### Exercise objective
Everything in the records should be repeated exactly, down to the last character.

### Source material
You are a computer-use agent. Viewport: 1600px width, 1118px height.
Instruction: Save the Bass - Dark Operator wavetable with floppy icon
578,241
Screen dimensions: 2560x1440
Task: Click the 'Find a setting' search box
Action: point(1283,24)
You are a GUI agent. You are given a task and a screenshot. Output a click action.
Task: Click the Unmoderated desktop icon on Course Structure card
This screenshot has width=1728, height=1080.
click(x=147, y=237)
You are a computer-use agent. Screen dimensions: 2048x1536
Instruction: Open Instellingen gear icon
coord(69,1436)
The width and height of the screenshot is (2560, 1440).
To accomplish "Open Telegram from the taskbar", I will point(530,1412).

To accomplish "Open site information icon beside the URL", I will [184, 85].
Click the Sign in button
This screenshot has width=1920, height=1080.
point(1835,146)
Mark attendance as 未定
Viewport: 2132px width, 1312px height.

### Result of this exercise
You are a computer-use agent. Viewport: 1600px width, 1118px height.
Instruction: Save the Bass - Dark Operator wavetable with floppy icon
578,241
Screen dimensions: 2560x1440
Task: Click the 'Find a setting' search box
Action: point(1283,24)
You are a GUI agent. You are given a task and a screenshot. Output a click action.
Task: Click the Unmoderated desktop icon on Course Structure card
This screenshot has width=1728, height=1080.
click(x=147, y=237)
You are a computer-use agent. Screen dimensions: 2048x1536
Instruction: Open Instellingen gear icon
coord(69,1436)
The width and height of the screenshot is (2560, 1440).
To accomplish "Open Telegram from the taskbar", I will point(530,1412).

To accomplish "Open site information icon beside the URL", I will [184, 85].
Click the Sign in button
This screenshot has width=1920, height=1080.
point(1835,146)
Mark attendance as 未定
Viewport: 2132px width, 1312px height.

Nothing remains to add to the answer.